** AIM OF THE EXERCISE **
Transcribe exactly, and without pictures, only the lines from the one bearing "You are a computer-use" through the final line of the data below.

** PROVIDED INFORMATION **
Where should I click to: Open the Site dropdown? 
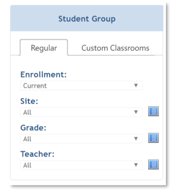pyautogui.click(x=82, y=112)
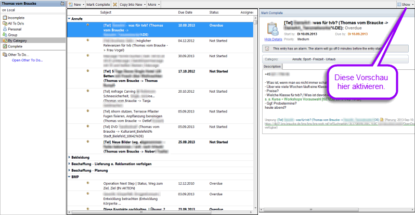Open the More dropdown in toolbar
This screenshot has width=415, height=215.
click(153, 4)
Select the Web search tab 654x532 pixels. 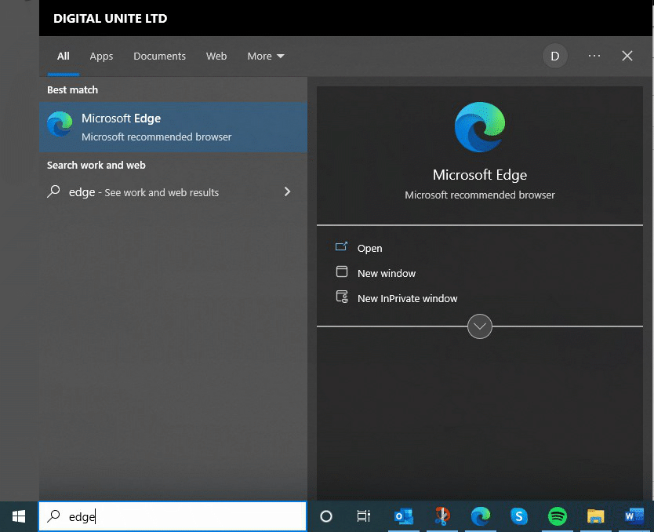(x=216, y=56)
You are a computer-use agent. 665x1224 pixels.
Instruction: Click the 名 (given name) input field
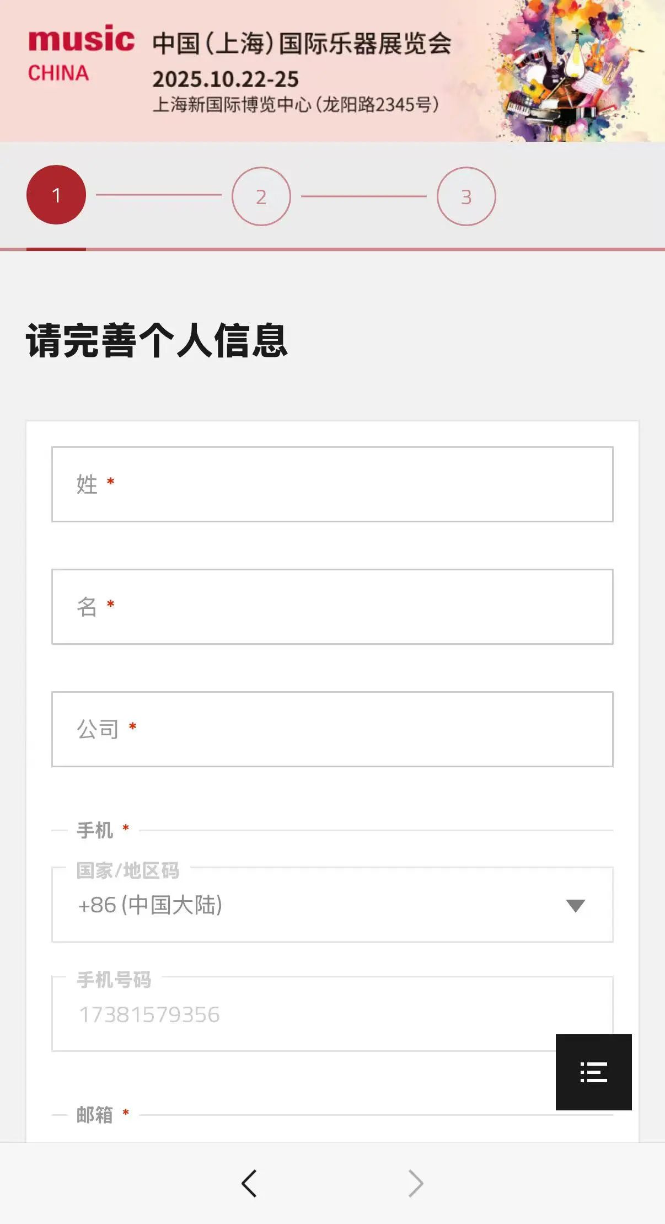coord(332,607)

** RESULT OF THE EXERCISE **
You are a computer-use agent. 665x1224 pixels.
Instruction: Click the 名 (given name) input field
coord(332,607)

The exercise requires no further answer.